KQIS
- Bethel Heights, Arkansas; United States;
- Broadcast area: Northwest Arkansas
- Frequency: 1340 kHz
- Branding: KISS 105.3 FM & 1340 AM

Programming
- Language: English
- Format: Urban contemporary
- Affiliations: Compass Media Networks

Ownership
- Owner: Perry Publishing and Broadcasting; (Perry Broadcasting of Arkansas, Inc.);

History
- First air date: September 10, 1949; 76 years ago
- Former call signs: KBRS (1949–1992); KFMD (2012–2015);

Technical information
- Licensing authority: FCC
- Facility ID: 160838
- Class: C
- Power: 1,000 watts
- Transmitter coordinates: 36°12′43″N 94°07′38″W﻿ / ﻿36.21194°N 94.12722°W
- Translator: 105.3 K287AN (Fayetteville)

Links
- Public license information: Public file; LMS;
- Webcast: Listen Live
- Website: kissnwa.com

= KQIS (AM) =

Radio station in Bethel Heights, Arkansas

KQIS (1340 kHz) is an AM radio station licensed to serve the community of Bethel Heights, Arkansas. The station is owned by Perry Publishing and Broadcasting, through licensee Perry Broadcasting of Arkansas, Inc. It airs an urban contemporary format.

==History==
===KBRS===
The station signed on the air on September 10, 1949, under the call sign KBRS licensed in Springdale, featuring programming from the ABC Radio Network as well as St. Louis Cardinals baseball and Arkansas Razorbacks college games. The station in its later years ran a MOR format, and later adult contemporary in the mid-1980s. KBRS ceased operations in May 1992 following a license revoke.

===KFMD & KQIS===
After two decades of the frequency being off-the-air, the station relaunched under a different license location and assigned the call sign KFMD by the Federal Communications Commission on December 13, 2012.

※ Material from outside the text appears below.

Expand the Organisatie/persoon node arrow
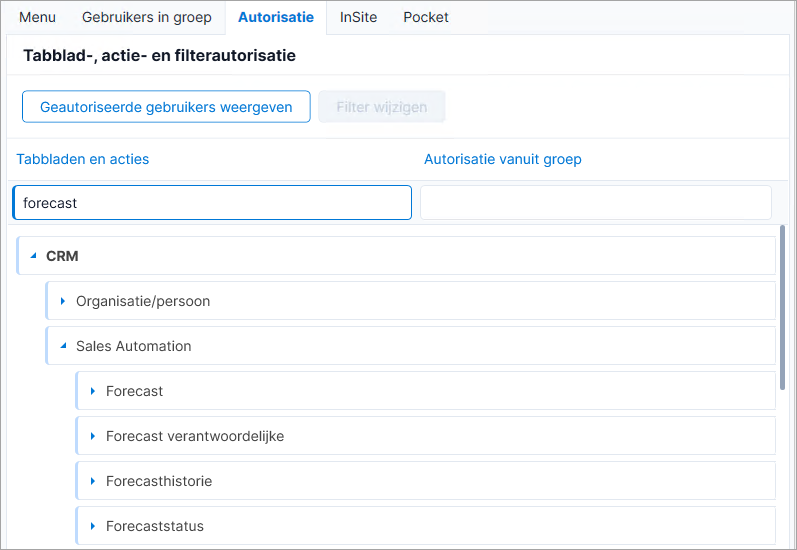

In February 2013, Hog Radio (the owner at the time) launched the new station as a news/talk radio station, branded as "Freedom 1430".

In November 2015, Hog Radio announced that they would sell the station to Perry Publishing and Broadcasting for $400,000.

The station changed its call sign to KQIS on December 31, 2015. The station then flipped to an urban contemporary radio station.